When you look at EMC analysis and prediction you see nearly every possible formulation brought into play depending mostly, I suspect, on the prejudice of the formulation guru. Now that you simply buy an Ajax Storm Door EMI Prediction Program that runs on your PC the situation is even worse because the assumptions used in selecting the algorithms are never stated, and although the same old trash is included, you don’t know which trash.

I don’t mean to say that the formulation is “wrong.” Most of it comes from a text somewhere and ultimately from someone like Kraus who knew exactly what was going on and why but had to get simple answers so that his students could understand his text. So he made carefully described assumptions like you were so far from the source that the waves are plain and have only frequency, amplitude and direction of arrival. If you look at the source you see a point of light. The stars are genuinely in the far field except for one of them – the sun. It is not in the far field. You don’t see a point of light – you see the shape of the source. You’re in the near field. It may be close enough to far field to suit you, but it is near field.

The EMC folks, I hesitate to use the term engineers, settle for having the largest of the near field terms be the same size as the far field terms. This guarantees at least a 6dB difference between the exact solution and the calculated value. Why not just guess based on experience? Why fool around with pseudoscience?

My next favorite stupid machination is using a half-wave dipole to measure the emissions from a distance of 5 meters at say 40MHz. When I drive out of my driveway, I face my neighbor’s house on top of which he has an 11-element two-meter Yagi antenna. It works. He gets about 10dB gain out of the thing because the elements are affecting each other. Each element is close to a half-wavelength long and about a quarter-wavelength from its nearest neighbor. If the whole mass were scaled to 40Mhz, it would be about 15 meters long and every one of the elements would affect the current flowing in every other element. That’s why the darned thing works. If the antenna is an array, not a dipole, you need to be even farther away.

The way we calculate the E-field set up by EMI currents in a culprit circuit is fascinating. First, we figure the current based on Ohm’s law – probably okay if we include the inductance of the wires or clads in the circuit, often the current-limiting factors in circuits above about 30MHz.

But then we fly blithely into never-never land.

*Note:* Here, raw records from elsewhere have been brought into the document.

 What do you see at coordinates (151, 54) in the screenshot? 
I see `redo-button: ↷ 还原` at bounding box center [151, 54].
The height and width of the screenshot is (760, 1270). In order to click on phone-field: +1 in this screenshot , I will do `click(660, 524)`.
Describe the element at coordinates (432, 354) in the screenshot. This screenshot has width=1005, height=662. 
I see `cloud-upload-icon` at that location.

We get out the antenna book and pull out a formula. The problem is that antenna books are written about standing wave structures – dipoles and short circuit loops – because they work best as antennas. By and large the currents in the culprit circuits or on its circuit boards are traveling wave structures, that is the currents are in conductors connecting a generator to a load and are not standing waves. We almost always use the wrong equations. The equations are technically fine but they are the wrong equations for the situation. It’s like trying to explain the behavior of an octopus based on the known responses of a turkey.

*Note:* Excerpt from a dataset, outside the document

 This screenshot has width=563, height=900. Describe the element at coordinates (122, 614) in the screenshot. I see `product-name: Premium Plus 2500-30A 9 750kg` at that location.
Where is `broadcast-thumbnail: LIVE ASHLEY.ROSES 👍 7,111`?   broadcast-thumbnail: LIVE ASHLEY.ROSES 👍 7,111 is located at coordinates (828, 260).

Also, we tend to forget the generator impedance when we are calculating EMI noise. I’ve seen people predict thousands of volts per meter based on curves which supposedly predict E-field based on “noise currents.” Their argument goes like this: The open circuit noise voltage is up-dee-dink volts, so if we connect the generator to a circuit with an inductive impedance of a micro ohm, we get up-de-diddle mega amperes of noise current, and the curves say this produces kilovolts of radiated E-field. Bzzzatt – wrong! The noise generator has an internal impedance. If it is one ohm, then the maximum current that can flow in the circuit is, according to Ohm’s law, one ampere even if the external loop is a short circuit. And by the way, who said Murphy is smart enough to go around matching incidental noise generators to their accidental loads?